Westech Expo Corp., a firm that runs high-tech job fairs in the U.S., is using Junglee to automate the collection and update processes for its Virtual Job Fair (www.vjf.com), which fields 200,000 job queries daily. The site publishes job listings for more than 600 firms, charging the employers between $300 and $3,800 per month.

For VJF, Junglee has not produced a new revenue stream, but the automation is helping to distinguish it from other online job-posting services. VP Paul Burrowes noted that in the little more than a month since Junglee has been running at VJF, its automated routines have enabled his firm to implement a flat-rate package and made it easier for the advertisers' personnel departments to prepare their listings.

Does it work? A key question, of course, is whether Junglee's technology is effective in converting free text to fielded data. Investor Terkowitz, chief technology officer at the Washington Post and acting CEO of Digital Ink during its inception, said, "It's not magic, but it does work, once the knowledge rules are set up." As an example, Terkowitz noted that while testing the product, the Post noted an unusual number of jobs with a salary of $401,000. It turned out that Junglee was inadvertently pulling 401K (a reference to U.S. retirement plans) as a salary figure. Developing and adjusting the extraction rules are critical to making Junglee's VDB system useful.

Looking at the Post's listings, there's no question that they provide a much larger job pool and more interesting search possibilities than your typical class-ad listing service. We also found that the vast majority of the listings are very clean. But anomalies still crop up. Even now, after six months of getting the kinks worked out, the Post site occasionally has listings with odd, abbreviated titles that aren't expanded into English.

Up next: more listings. Junglee plans to follow JobCanopy with Canopy products for automotive, computer, real estate and apartment rental listings.

In the computer market, for example, Junglee sees potential for creating a new aggregate catalog culled from the Web sites of computer vendors. By tapping into the vendors' sites, the publisher of such a catalog would be able to keep its own model and price information current, with the vendor doing most of the data entry.

A similar application could create parts catalogs in the military, engineering or other industries.
click to load illustration

Products, pricing and futures

Each Canopy product contains three basic components: a license to use the VDB database Junglee has created, an end-user query application and an integrated data table, which feeds the application the updated content on a customer-defined periodic basis.

A typical installation with 50 Web input sources costs $150,000 for software and licenses, plus $150,000 annually for an integrated data table published once per week.

Although it probably won't do so before 1998, Junglee does plan to sell the VDB system through indirect sales channels, such as specialty resellers and integrators. Doing so would enable customers to build knowledge bases on topics of their choice. Again, the first target applications will be structured listings, such as jobs posted on a company intranet instead of on public Web sites.
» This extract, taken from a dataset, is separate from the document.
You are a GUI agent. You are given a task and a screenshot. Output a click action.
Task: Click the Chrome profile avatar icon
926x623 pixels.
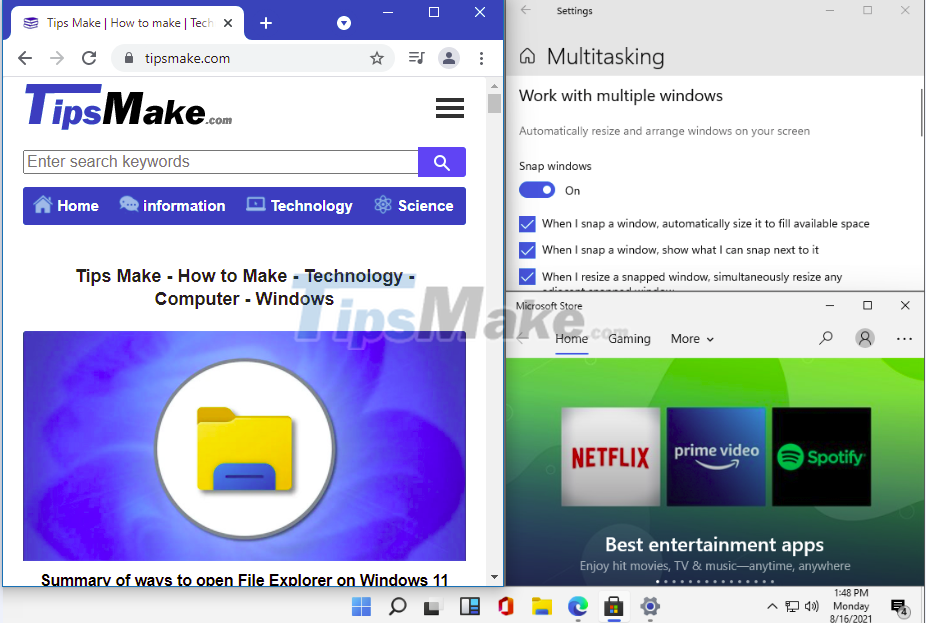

Another future direction is to develop extractors for languages other than English in order to take the technology overseas. Nichimen has expressed interest in helping to bring it to Japan.

Conclusion

As both publishers and consumers become increasingly overwhelmed by the flow of information from disparate data sources, content aggregation is rising in prominence and value. On the Web, publishers are aggregating content to produce subject-specific services and products (MD Consult, ZD Net, BioMedNet and so forth) as well as to create general-interest sites (Infoseek, Yahoo and others). On the customer side, business consumers are showing increasing interest in aggregation services and systems (PointCast, DataChannel and so forth) that pull together information from various sources and present them to users through a single user interface. Junglee's service lends itself to publishers who want to aggregate data taken from the Web into a single database.

From a technology vantage, some of the search engines (e.g., Fulcrum) provide a way to query both full-text and relational data sources from a single user interface. In effect, these systems aggregate content from the user's point of view, without requiring that the data itself be brought together and made consistent. In other words, they provide unified access, but they do not modify the data to improve relevancy.

Junglee's system is very expensive, but so is the cost of making freeform text behave like normalized relational data. If the knowledge domain lends itself to relational tables, then the precision and efficiency of the search is much greater if the data can be pulled into the tables instead of being indexed and queried as full text. Online classifieds are a natural fit for this technology, and so far Junglee's initial customers are having some success in using the service to derive a new source of revenue for their online efforts. Anyone who is serious about online classifieds in the U.S. should take a look at whether this technology would help their business.

Will Junglee's technology spill over to other applications? Certainly there are other searches that might benefit from the VDB approach, but it won't be until the company begins putting its underlying system out in the field that its general-purpose utility will be proven.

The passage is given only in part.